I've lived in fear of SEO ever since. I enjoy building websites, but I hate the thought of optimizing them for search engines. Websites should be optimized for humans. And this actually has held me back. It's a check on my own marketing efforts, this fear that sooner or later clients will ask me to do SEO for them. I was just worrying about this today, in fact. Because what I want to do is tell clients to forget about SEO. Instead, think about human optimization, or something like that. But can I afford to take that stand?

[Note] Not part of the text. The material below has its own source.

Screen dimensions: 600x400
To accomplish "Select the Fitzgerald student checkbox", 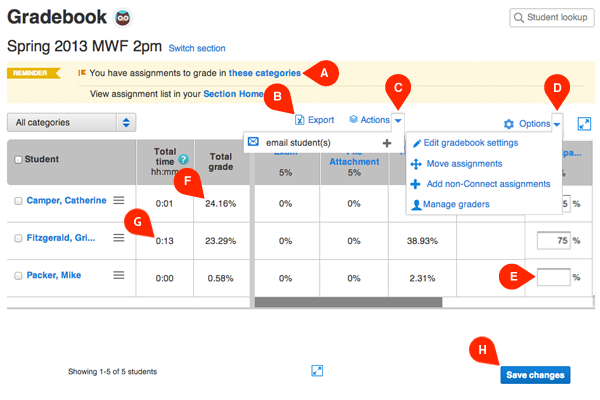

Enter Josh Klein, whom I learned about through the BIF conference (which I discovered tonight). I pretty quickly found "Ranking highly in search engines has nothing to do with SEO." A few quotes:

Forget SEO and think WOMO … er, word of mouth optimization.
Optimizing for search can only be done by optimizing for humans.
The only long term strategy involves making a website worth caring about, and that has nothing to do with search engines.
The things that actually work in the search engines are precisely the things you would be doing if search engines didn’t exist. This may not be a useful tip to the SEO crazies (you know who you are), but to the rest of you who look at your website holistically, I think this is refreshing. After all, you do care about what happens after someone from search reaches your site… right?

Refreshing indeed! Affirmation! From some speaker at an expensive conference! Josh does give tips for actually doing SEO anyways, but I am now fortified with an argument from authority for any client that asks for magical free customers. On belay.

Update: Turns out that this Josh Klein is not that Josh Klein. Whoa!